Figure 6.

The chemical structures of polymeric NSGMs. A) Polyacrylic acid polymers 13 were found to bind ATIII with K_D values of 1.0–2.3 µM at pH 6.0 and 34–180 µM at pH 7.4. The polymers accelerated ATIII-mediated FXa inhibition much better at pH 6.0 (15– 284-fold) than at pH 7.4 (6.2–17-fold). The polymers also accelerated ATIII-mediated thrombin inhibition in comparable fashion at the two pHs; pH 6.0 (24–1392-fold) and pH 7.4 (114–1109-fold). Polyacrylic acid polymers have opened up an opportunity to developing orally bioavailable, carboxylate-based ATIII activators. B) Chemo-enzymatically prepared oligomers of 4-hydroxycinnamic acids, known as dehydrogenation polymers (DHPs) displayed interesting anti-coagulant (thrombin inhibitors and ATIII activators), anti-fibrinolytic (plasmin inhibitors), and anti-emphysema (inhibitors of pulmonary elastolysis, oxidation, and inflammation) properties.
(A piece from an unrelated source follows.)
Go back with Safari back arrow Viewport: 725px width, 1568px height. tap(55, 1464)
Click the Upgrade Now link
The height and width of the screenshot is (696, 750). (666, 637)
The oligomers were prepared by peroxidase-catalyzed oxidative coupling of caffeic 14 (CDSO3), ferulic 15 (FDSO3), and sinapic 16 (SDSO3) acids, followed by sulfation using SO3–NEt3 complex. Various analytical studies suggested that the DHPs are heterogeneous and polydisperse preparations that are composed of inter-monomer linkages similar to those found in natural lignins including β−5, β-O-4, β-β and β−5. DHPs were later named as low molecular weight lignins (LMWLs).